You can read the details of the four themes here, but as Forest says they center around putting students first. Yet the vitriol of cornered threatened Democrats come campaign time snipes at any pretense of giving parents more say in their child’s education. In response Cooper’s mouth piece said the plan “proposes underfunding and robbing our schools to pay for private school vouchers.”
You’d think Democrats would trumpet choice in education, especially for low income students trapped in failing public schools, and some do, but their leaders do everything they can to snuff it out. Consider Cooper’s response above: they view funding a portable guarantee of choice in your child’s education as theft from their cabal of public schools bureaucrats and activists. Their control in more important than your child’s education, and that conclusion is supported plainly by their rhetoric.
Forest, however, said in a video release “Parents should have a choice in education. They should have a choice where their students actually attend school.”
Currently the Opportunity Scholarship program, approved in 2013, provides up to $4,200 a year to help enable parents to consider and exploit private education options. The program is limited to families with lower-to-middle incomes, but Forest’s plan would expand it to every child. Cooper, true to form, wants to defund the vouchers entirely and end the program.
School choice advocates, however, are championing Forest’s plan. From the News & Observer:
“[…] Brian Jodice, a spokesman for Parents For Educational Freedom in North Carolina, said Forest’s plan is a bit of fresh air after the hostility that Cooper has shown toward school choice. Jodice said Forest is being forward thinking.
“If you look at how school choice is embraced in North Carolina, it should come as no surprise that he’d want to hear that, listen to and form his policy around that,” Jodice said in an interview Thursday.
In addition to expanding voucher eligibility, Forest’s platform calls for changing state law to increase funding for charter schools.
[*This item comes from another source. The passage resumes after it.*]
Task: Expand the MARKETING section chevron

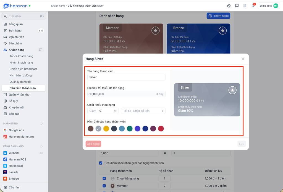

Charter schools don’t get funding for building and renovating schools and also don’t receive a share of some of the money that local school districts receive.
Forest said the money should follow the child regardless of whether they’re at a traditional public school or a charter school. […]”
In opposing school choice, the Democrats are directly contesting a growing number of parents across the state. Over the better part of the last decade of school choice reforms, North Carolina’s charter, private, and home school populations have exploded to one out of every five K-12 student in the state.
Under the Forest plan that number would likely rise further, thereby relieving the Left’s stranglehold on “public education” by returning the power of choice in education back to the actual “public” (parents) instead of the bureaucrats.